** Article **
┏━━
First of all, BDB does not sort on the serialized values except for values for which no lisp ordering exists. BDB is given a C function which decodes the serialized format on the fly, without talking to Lisp, but properly orders all of lisp's orderable objects.

Orderable lisp types:
1. Numeric types: all numeric types are sorted identically to lisp (= < > <= >=, etc)
   Numeric types include fixnum, integer, float, double-float, rational
2. String types: all string types are sorted identically to lisp (string< string<= string=, etc)

Unorderable lisp types:
1. Symbols: I do sort symbols by symbol-name as a convenience.
   Lisp does not provide an ordering fn for symbols so this is additive
2. Objects, structs, etc: lisp does not provide an ordering function for objects 3. Arrays, hash tables, etc: lisp does not provide an ordering function for these types

Some of these types can be grouped by eq, eql, equal or equalp. More on this below.

Because a BTree requires some order for all objects, we need to expand on the lisp specification of ordering. First we sort on type so that all unorderable objects of a given type are stored as a group. Then we choose an arbitrary order (binary rep). Now most of the hairy issues arise when we mix types in an index and want to traverse a range in the index or do cursor ops on an index. The specification is this:

1) Elephant makes no guarantee about the order of unorderable types. Portable implementations should not depend on an order being consistent. Unorderable types should be treated as sets. Anything that is equalp in lisp will be grouped together in the data store (arrays, structs, symbols)

2) Elephant makes no guarantee about the relative order of different types in an index.

*** There is an open issue: how to specify a range by object type. You can't do :start and :end because you don't know what object will be at the start and end due to #1 and #2 above. I think this should be dealt with as a special case and a less efficient procedure use

I can't agree with either of your proposals due to performance issues:

1) The performance impact of (position, value) is extreme. I turn all of the BTree O(log N) operations into O(N). I now have to read all values out of the BTree until I identify the insertion point, then renumber all the following elements. This defeats the whole purpose of having a BTree in the first place.

2) I hate to say it but the CL-SQL approach to cursor operations is not just terribly inefficient, it also defeats the purpose of having indicies on disk by requiring that all values be pulled into memory to support cursor or map operations. I see the CL-SQL backend as a solution to licensing problems for small databases. For complex queries over large databases one is better off with an object relational solution like that implemented by CL-SQL's native metaclass.

The reason that lisp needs to implement a more complex sorting function to support cursor operations over BTrees is that BTrees benefit from ordering types relative to each other (we can't intersperse numeric and non-numeric types without violating lisp ordering) and the cursor fn's need to mirror this. This doesn't violate lisp ordering, it is additive. The clarity of the required constraints could be improved, though.
┗━━
** Exercise instructions **
a: Print the BDB ordering post from "1) The performance" to "the first place.".
b: In the BDB ordering post, why does the author reject the (position, value) proposal?
c: According to the BDB ordering post, what does the author sort symbols by?

** Data provided **
┏━━
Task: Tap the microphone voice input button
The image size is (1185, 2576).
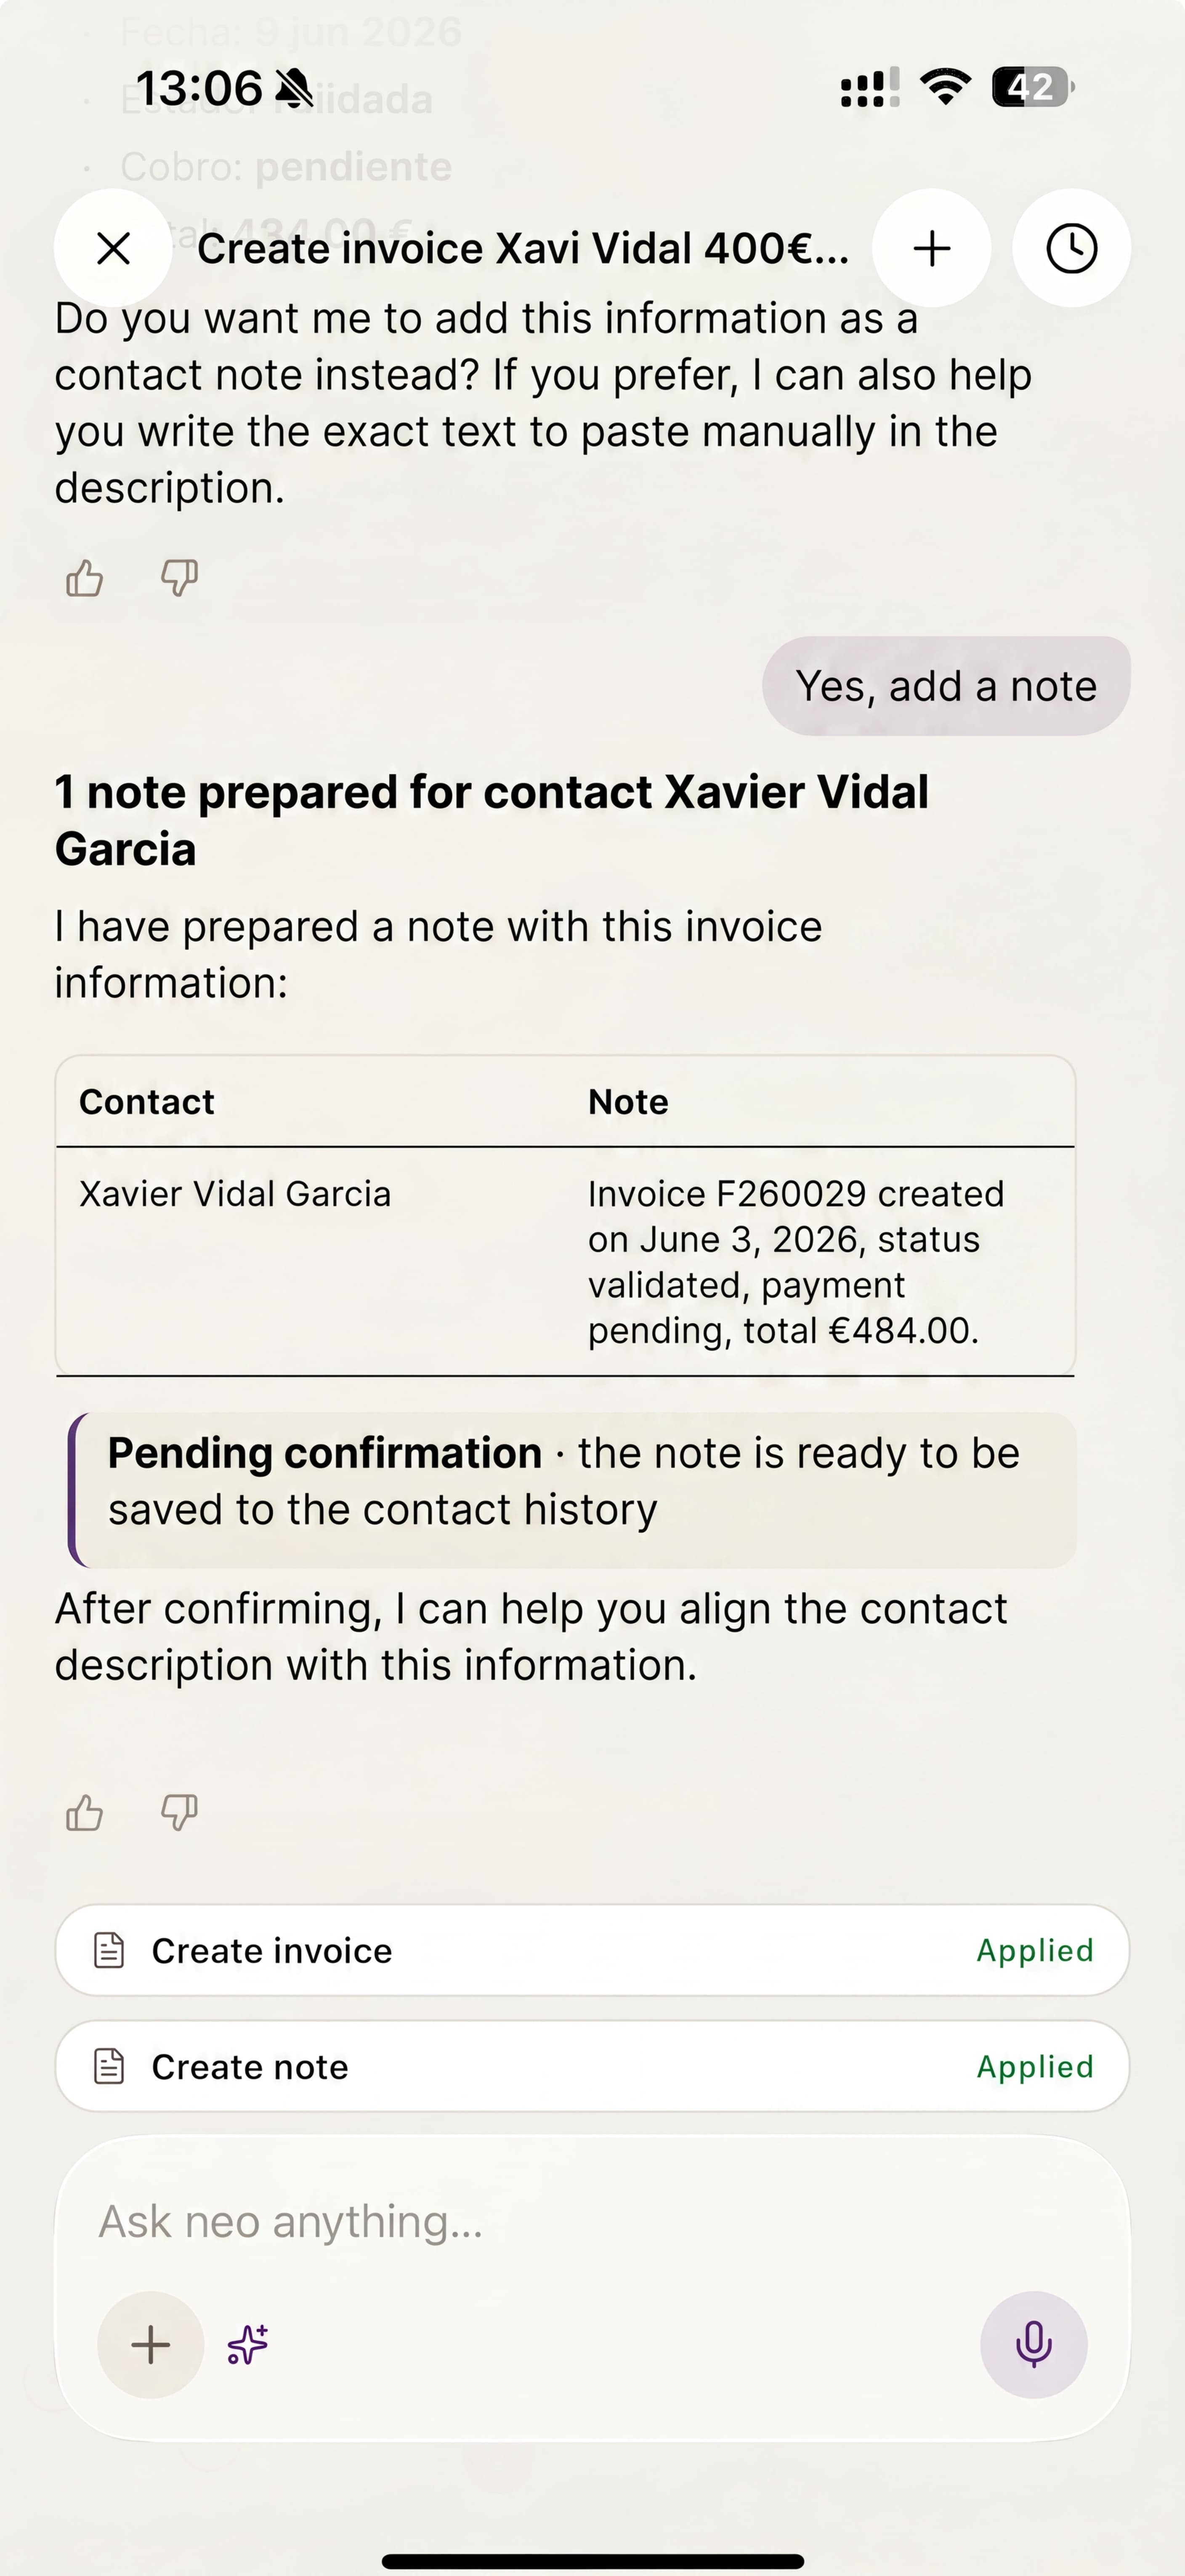Action: pos(1033,2345)
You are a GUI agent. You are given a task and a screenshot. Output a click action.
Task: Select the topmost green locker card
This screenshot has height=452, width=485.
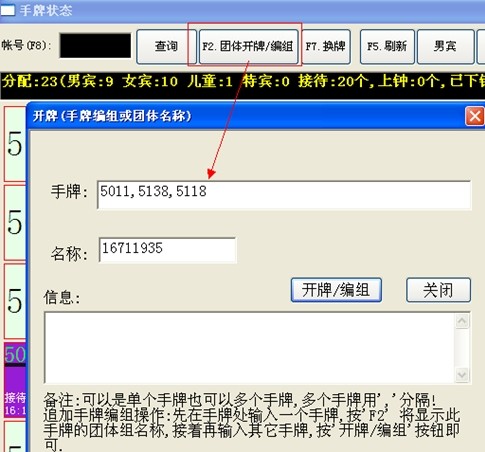(15, 144)
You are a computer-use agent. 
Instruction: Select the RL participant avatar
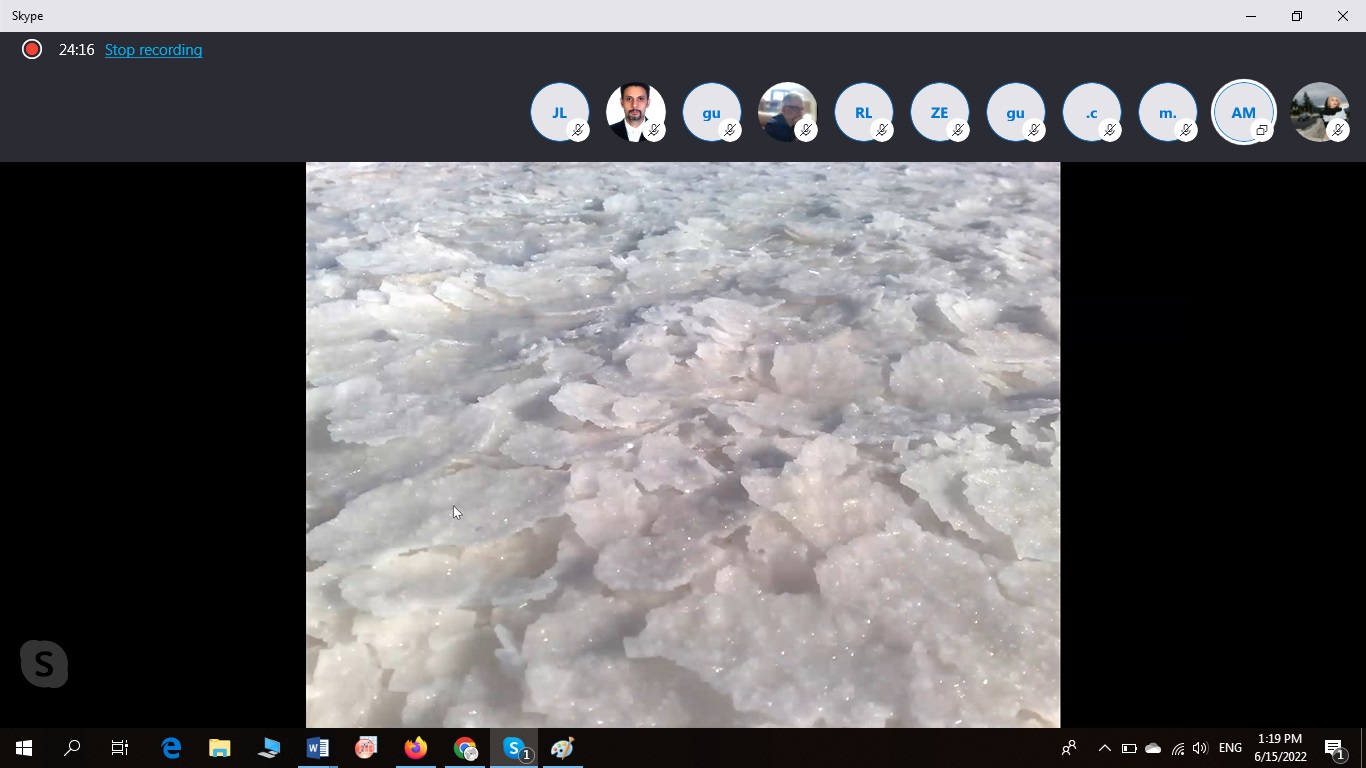tap(864, 113)
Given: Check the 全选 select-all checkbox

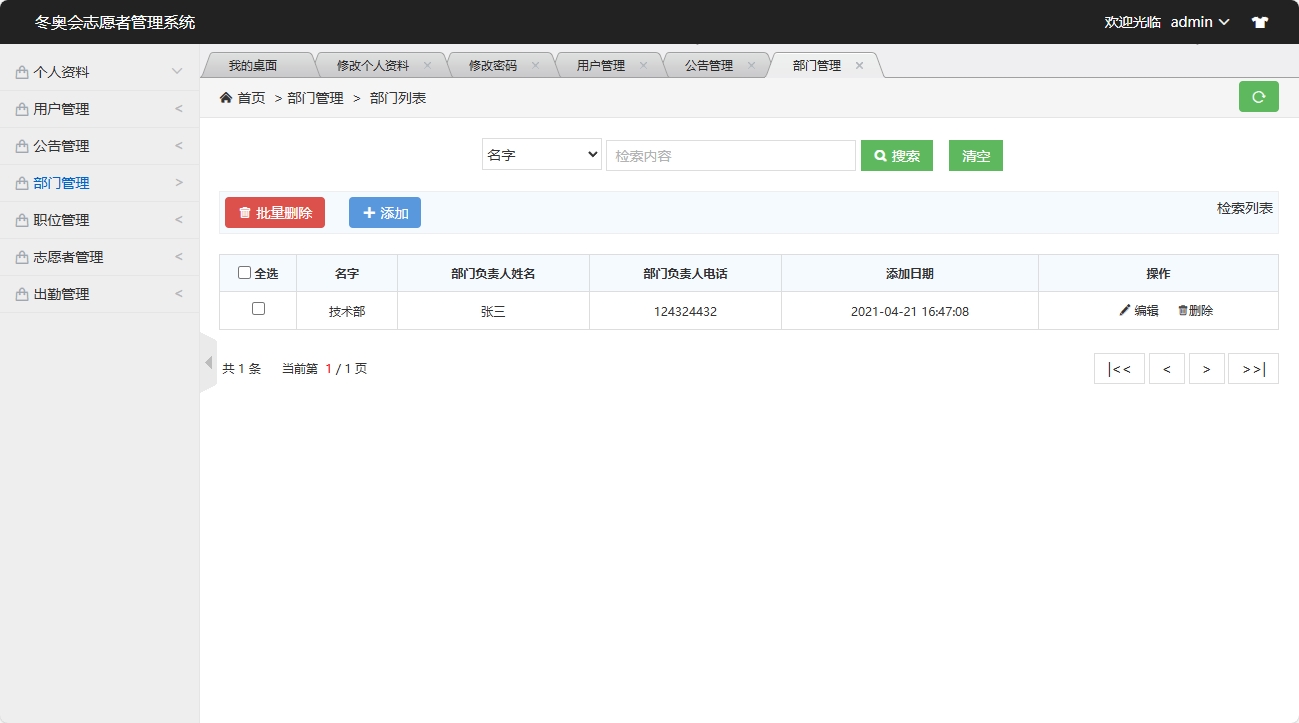Looking at the screenshot, I should click(245, 272).
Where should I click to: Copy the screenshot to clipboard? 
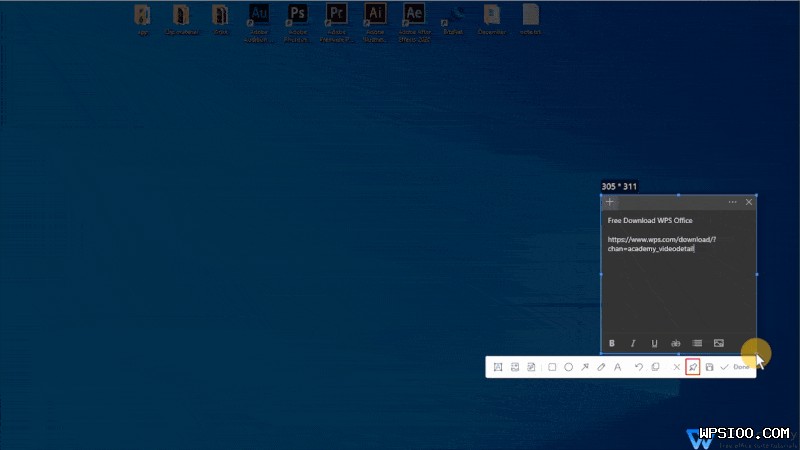[655, 367]
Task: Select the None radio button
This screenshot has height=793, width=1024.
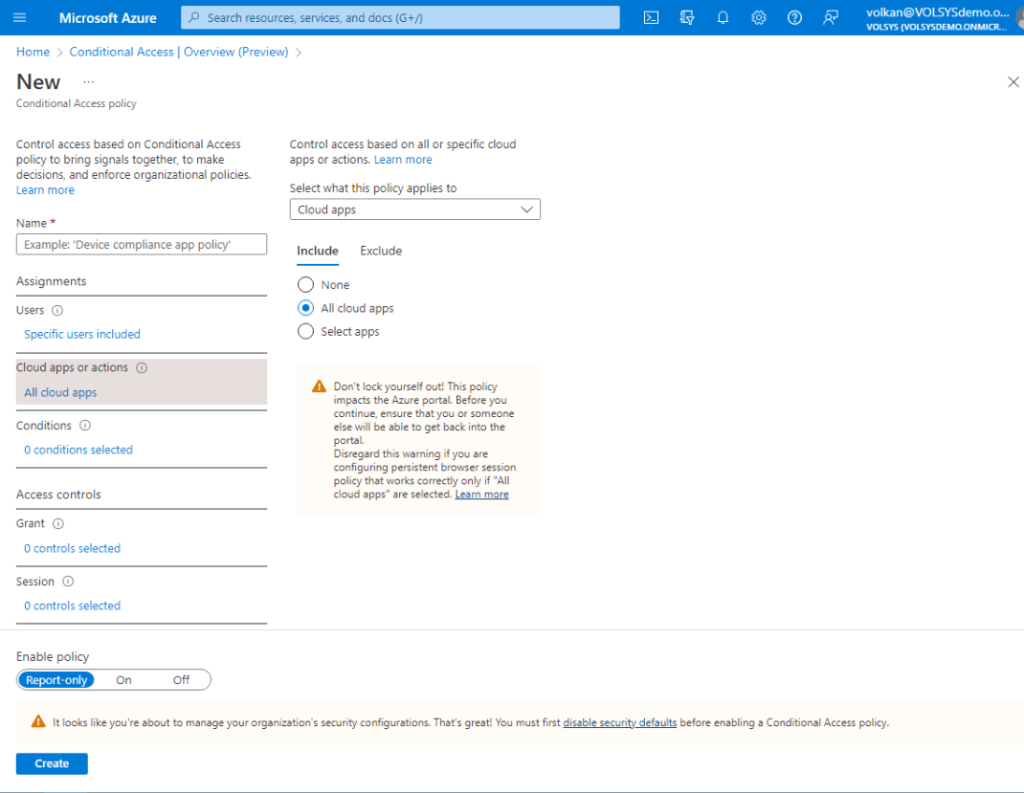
┗━━
** Solution list **
a:
1) The performance impact of (position, value) is extreme. I turn all of the BTree O(log N) operations into O(N). I now have to read all values out of the BTree until I identify the insertion point, then renumber all the following elements. This defeats the whole purpose of having a BTree in the first place.

b: It would turn every O(log N) BTree operation into O(N). All values would have to be read out of the BTree until the insertion point is found, and every following element would then need renumbering. That defeats the whole purpose of having a BTree.

c: By symbol-name.